Head and neck cancers include nasopharyngeal carcinoma, esthesioneuroblastoma, thyroid tumors, mouth cancer, salivary gland cancer, laryngeal carcinoma, papillomatosis, and respiratory tract carcinoma involving the NUT gene on chromosome 15. The prognosis, diagnosis, classification, and treatment of these head and neck cancers are discussed below.

Nasopharyngeal Carcinoma

Nasopharyngeal cancer arises in the lining of the nasal cavity and pharynx.[1,2] This tumor accounts for about one-third of all cancers of the upper airways. The incidence of this tumor is approximately 1 in 100,000 persons younger than 20 years in the United States.[3] There is a higher frequency of this tumor in North Africa and Southeast Asia.

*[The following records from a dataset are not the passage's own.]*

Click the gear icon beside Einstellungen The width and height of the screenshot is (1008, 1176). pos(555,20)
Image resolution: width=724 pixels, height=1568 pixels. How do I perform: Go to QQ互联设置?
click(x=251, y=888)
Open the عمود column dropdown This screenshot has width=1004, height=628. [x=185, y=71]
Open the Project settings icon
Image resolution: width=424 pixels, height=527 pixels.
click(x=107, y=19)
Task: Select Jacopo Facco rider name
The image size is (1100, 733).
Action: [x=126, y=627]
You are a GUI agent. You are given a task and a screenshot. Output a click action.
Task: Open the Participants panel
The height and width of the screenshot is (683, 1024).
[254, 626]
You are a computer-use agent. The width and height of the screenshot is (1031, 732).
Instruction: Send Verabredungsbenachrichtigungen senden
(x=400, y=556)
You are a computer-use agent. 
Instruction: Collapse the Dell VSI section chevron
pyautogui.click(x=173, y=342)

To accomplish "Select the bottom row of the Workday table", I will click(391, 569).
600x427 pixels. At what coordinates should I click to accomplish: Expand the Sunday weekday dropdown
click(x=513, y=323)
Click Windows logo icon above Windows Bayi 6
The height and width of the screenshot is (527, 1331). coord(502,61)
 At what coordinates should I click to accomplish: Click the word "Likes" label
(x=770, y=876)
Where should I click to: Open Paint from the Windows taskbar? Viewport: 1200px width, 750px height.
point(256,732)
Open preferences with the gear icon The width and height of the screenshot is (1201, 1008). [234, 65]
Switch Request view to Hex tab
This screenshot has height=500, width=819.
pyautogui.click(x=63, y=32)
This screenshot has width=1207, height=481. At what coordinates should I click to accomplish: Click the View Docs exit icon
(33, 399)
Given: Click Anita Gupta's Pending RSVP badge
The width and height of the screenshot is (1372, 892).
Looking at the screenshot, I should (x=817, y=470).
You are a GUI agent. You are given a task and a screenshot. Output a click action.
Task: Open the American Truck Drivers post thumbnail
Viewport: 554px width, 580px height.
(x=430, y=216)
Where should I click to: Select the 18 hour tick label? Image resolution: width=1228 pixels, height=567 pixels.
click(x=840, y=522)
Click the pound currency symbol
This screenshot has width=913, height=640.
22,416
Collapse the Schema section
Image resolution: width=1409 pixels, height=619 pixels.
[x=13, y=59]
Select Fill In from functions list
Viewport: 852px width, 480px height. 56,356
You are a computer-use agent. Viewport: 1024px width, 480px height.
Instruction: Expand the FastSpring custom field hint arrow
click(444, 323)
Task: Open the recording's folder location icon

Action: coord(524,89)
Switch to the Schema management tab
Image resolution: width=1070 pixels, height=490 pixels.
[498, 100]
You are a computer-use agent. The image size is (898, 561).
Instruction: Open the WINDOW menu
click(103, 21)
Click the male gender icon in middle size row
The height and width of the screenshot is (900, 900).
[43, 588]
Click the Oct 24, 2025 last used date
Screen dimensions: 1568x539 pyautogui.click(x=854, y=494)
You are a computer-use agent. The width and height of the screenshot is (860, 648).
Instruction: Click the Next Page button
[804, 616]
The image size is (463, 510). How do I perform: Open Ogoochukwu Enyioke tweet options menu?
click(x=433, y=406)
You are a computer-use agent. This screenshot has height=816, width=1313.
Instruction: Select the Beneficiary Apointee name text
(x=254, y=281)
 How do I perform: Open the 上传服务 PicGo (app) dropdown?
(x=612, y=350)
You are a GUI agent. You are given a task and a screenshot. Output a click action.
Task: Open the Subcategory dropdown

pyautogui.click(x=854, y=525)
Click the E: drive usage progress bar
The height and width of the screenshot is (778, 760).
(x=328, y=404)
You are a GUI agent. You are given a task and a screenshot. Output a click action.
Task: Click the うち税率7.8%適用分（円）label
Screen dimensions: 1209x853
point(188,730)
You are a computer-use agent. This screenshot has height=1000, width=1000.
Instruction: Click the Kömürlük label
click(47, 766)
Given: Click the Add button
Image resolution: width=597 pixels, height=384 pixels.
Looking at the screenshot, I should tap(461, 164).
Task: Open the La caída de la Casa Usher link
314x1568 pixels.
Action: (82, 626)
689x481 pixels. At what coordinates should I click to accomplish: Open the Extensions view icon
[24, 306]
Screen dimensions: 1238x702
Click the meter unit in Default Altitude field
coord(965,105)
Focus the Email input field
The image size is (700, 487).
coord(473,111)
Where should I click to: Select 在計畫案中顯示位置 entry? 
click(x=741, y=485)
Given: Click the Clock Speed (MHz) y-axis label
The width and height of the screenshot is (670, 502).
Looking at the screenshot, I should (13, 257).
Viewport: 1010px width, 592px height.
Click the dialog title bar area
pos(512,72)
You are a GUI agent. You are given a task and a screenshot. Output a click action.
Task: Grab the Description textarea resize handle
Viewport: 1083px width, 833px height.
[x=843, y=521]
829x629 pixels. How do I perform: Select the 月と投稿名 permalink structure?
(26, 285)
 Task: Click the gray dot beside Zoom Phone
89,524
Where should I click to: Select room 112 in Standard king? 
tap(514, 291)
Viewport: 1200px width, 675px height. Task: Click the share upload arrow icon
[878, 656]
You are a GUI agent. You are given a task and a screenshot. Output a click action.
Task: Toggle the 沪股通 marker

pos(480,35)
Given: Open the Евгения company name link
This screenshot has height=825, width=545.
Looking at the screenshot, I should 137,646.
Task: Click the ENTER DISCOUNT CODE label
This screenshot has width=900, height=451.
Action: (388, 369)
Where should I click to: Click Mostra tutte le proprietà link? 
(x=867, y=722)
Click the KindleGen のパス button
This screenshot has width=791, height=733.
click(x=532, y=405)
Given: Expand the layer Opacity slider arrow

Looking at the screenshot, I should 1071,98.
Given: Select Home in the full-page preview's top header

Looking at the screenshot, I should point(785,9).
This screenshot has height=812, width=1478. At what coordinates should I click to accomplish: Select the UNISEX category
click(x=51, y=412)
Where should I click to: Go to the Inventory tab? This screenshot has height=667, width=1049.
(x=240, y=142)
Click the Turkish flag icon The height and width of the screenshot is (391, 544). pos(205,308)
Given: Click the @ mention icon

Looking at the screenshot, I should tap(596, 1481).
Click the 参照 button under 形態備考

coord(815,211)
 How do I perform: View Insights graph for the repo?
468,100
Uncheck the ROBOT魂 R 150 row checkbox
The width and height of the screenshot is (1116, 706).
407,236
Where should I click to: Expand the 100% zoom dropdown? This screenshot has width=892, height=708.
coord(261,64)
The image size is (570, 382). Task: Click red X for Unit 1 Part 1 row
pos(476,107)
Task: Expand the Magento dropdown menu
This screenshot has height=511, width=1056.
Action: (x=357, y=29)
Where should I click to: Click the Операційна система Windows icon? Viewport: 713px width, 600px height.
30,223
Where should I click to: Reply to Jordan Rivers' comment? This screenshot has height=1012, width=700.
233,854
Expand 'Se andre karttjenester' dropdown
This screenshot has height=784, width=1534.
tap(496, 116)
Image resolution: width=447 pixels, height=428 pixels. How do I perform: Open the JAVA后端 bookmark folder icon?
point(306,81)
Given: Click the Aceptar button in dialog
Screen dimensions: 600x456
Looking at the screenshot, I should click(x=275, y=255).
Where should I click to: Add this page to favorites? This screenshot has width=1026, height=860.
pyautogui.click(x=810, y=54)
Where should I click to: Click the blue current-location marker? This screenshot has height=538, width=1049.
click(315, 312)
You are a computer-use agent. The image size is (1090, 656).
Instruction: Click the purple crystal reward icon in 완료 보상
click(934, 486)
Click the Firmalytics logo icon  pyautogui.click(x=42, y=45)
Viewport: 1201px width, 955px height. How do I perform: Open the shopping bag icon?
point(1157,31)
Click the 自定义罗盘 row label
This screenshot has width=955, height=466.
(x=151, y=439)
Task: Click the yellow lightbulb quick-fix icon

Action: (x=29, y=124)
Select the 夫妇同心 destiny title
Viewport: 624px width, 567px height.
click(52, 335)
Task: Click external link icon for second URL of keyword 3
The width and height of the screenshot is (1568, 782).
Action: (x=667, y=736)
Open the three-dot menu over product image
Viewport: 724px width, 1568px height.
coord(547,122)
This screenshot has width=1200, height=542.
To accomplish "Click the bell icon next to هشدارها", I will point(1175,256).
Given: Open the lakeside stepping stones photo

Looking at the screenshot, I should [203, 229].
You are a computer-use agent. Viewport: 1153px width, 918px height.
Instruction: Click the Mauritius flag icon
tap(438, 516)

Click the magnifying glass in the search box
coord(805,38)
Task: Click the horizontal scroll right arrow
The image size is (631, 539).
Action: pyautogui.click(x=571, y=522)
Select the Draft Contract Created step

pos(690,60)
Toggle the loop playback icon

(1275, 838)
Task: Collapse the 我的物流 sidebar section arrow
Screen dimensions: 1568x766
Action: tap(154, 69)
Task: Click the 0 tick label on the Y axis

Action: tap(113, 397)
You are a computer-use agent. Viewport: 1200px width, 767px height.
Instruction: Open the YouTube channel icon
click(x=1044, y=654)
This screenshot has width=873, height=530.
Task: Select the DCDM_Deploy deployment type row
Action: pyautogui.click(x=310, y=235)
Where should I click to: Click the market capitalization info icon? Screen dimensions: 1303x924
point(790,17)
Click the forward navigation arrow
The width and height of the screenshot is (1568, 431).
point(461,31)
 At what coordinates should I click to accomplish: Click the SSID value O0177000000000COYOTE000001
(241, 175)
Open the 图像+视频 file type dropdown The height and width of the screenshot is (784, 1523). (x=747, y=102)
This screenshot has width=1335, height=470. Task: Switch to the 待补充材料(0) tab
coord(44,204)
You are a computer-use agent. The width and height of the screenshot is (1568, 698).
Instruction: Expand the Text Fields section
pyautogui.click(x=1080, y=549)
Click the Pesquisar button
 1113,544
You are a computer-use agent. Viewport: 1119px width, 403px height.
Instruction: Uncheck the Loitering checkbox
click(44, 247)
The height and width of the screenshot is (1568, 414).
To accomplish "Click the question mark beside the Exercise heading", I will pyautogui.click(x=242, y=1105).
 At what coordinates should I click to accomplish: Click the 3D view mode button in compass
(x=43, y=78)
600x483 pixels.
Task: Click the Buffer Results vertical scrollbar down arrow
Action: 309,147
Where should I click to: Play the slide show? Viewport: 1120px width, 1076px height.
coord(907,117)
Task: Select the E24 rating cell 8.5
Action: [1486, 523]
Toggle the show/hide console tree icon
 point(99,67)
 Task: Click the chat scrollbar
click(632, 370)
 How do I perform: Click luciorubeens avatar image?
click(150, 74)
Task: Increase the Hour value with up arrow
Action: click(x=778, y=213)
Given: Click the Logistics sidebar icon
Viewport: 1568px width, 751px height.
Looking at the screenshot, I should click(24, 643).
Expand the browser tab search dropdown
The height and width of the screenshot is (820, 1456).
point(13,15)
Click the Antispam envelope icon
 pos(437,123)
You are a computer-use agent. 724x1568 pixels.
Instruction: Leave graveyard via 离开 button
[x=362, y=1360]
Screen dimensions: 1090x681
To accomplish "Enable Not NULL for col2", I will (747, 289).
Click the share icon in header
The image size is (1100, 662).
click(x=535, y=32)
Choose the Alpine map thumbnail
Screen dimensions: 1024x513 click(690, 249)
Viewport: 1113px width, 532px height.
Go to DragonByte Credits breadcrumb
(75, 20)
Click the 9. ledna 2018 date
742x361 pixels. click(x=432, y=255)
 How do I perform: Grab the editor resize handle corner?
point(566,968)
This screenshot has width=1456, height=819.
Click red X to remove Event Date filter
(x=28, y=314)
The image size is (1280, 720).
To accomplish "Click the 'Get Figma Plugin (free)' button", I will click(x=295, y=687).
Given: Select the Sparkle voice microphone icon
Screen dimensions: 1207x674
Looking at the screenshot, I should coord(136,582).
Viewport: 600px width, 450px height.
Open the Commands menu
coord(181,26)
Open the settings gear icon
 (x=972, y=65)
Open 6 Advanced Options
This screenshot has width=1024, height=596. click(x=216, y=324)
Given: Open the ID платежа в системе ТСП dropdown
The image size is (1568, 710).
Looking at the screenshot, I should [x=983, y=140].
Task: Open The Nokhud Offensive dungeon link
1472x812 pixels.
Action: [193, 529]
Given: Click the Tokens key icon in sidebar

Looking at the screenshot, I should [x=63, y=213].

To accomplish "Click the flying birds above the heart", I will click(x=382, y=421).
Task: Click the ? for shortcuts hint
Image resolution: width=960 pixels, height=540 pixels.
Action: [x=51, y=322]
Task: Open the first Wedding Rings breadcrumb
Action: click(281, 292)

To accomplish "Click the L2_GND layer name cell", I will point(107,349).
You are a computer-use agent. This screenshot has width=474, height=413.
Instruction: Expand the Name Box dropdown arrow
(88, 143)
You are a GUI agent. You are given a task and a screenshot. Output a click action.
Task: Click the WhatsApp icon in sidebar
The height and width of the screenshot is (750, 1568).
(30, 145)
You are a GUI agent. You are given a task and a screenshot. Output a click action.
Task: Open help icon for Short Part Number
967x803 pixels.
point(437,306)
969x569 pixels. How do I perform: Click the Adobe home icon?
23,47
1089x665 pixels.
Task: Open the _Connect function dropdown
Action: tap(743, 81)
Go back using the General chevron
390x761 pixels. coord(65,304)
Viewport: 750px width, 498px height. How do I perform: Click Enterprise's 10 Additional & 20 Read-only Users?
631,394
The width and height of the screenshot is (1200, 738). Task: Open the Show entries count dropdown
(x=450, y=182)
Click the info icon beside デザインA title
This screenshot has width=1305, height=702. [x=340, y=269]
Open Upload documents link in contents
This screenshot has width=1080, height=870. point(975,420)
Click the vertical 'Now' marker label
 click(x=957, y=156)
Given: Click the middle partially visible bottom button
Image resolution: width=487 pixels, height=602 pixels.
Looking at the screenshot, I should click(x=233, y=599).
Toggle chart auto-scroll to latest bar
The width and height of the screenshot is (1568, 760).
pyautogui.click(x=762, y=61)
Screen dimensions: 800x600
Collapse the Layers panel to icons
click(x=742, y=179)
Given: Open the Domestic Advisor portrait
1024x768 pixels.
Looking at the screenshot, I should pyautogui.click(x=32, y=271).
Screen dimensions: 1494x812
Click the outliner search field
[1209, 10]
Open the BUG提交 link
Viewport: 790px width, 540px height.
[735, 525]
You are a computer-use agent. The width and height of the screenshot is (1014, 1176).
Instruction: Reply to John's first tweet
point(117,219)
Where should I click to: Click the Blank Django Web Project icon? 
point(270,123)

Nasopharyngeal carcinoma occurs in association with Epstein-Barr virus (EBV), the virus associated with infectious mononucleosis.[4] The virus can be detected in biopsy specimens of these cancers, and tumor cells can have EBV antigens on their cell surface. Three histologic subtypes are recognized by the World Health Organization. Type 1 is squamous cell carcinoma, type 2 is nonkeratinizing carcinoma, and type 3 is undifferentiated carcinoma.

This cancer most frequently spreads to lymph nodes in the neck, which may alert the patient, parent, or physician to the presence of this tumor. The tumor may also spread to the nose, mouth, and pharynx, causing snoring, epistaxis, obstruction of the eustachian tubes, or hearing loss; it may also invade the base of the skull, causing cranial nerve palsy or difficulty with movements of the jaw (trismus). Distant metastatic sites may include the bones, the lungs, and the liver. The location of the primary tumor can be made by direct inspection of the nasopharynx. A diagnosis can be made from a biopsy of the primary tumor or of enlarged lymph nodes of the neck. Nasopharyngeal carcinomas must be distinguished from all other cancers that can present with enlarged lymph nodes and from other types of cancer in the head and neck area. Thus, diseases such as thyroid cancer, rhabdomyosarcoma, non-Hodgkin lymphoma, Hodgkin lymphoma, and Burkitt lymphoma must be considered, as should benign conditions such as nasal angiofibroma, which presents with epistaxis, and infections draining into the lymph nodes of the neck.

Diagnostic tests should determine the extent of the primary tumor and whether there are metastases. Visualization of the nasopharynx by an ear-nose-throat specialist using a mirror, examination by a neurologist, and magnetic resonance imaging of the head and neck can be used to determine the extent of the primary tumor. Evaluation of the chest and abdomen by computed tomography and bone scan should also be performed to determine whether there is metastatic disease. The levels of EBV and antibody to EBV should also be measured.[1,5]

Tumor staging is performed utilizing the tumor-node-metastasis (TNM) classification system of the American Joint Committee on Cancer (AJCC).[6] The majority (>90%) of children and adolescents with nasopharyngeal carcinoma present with advanced disease (stage III/IV or T3/T4).[7] Metastatic disease at diagnosis is uncommon (Stage IVC). Outcome is directly related to the stage of the disease, with overall survival ranging from 80% for stage I and stage II to 40% for stage III.[8] Other factors associated with an inferior outcome include node size larger than 6 cm, radiation dose less than 60 Gy, and poor response to chemotherapy.[8]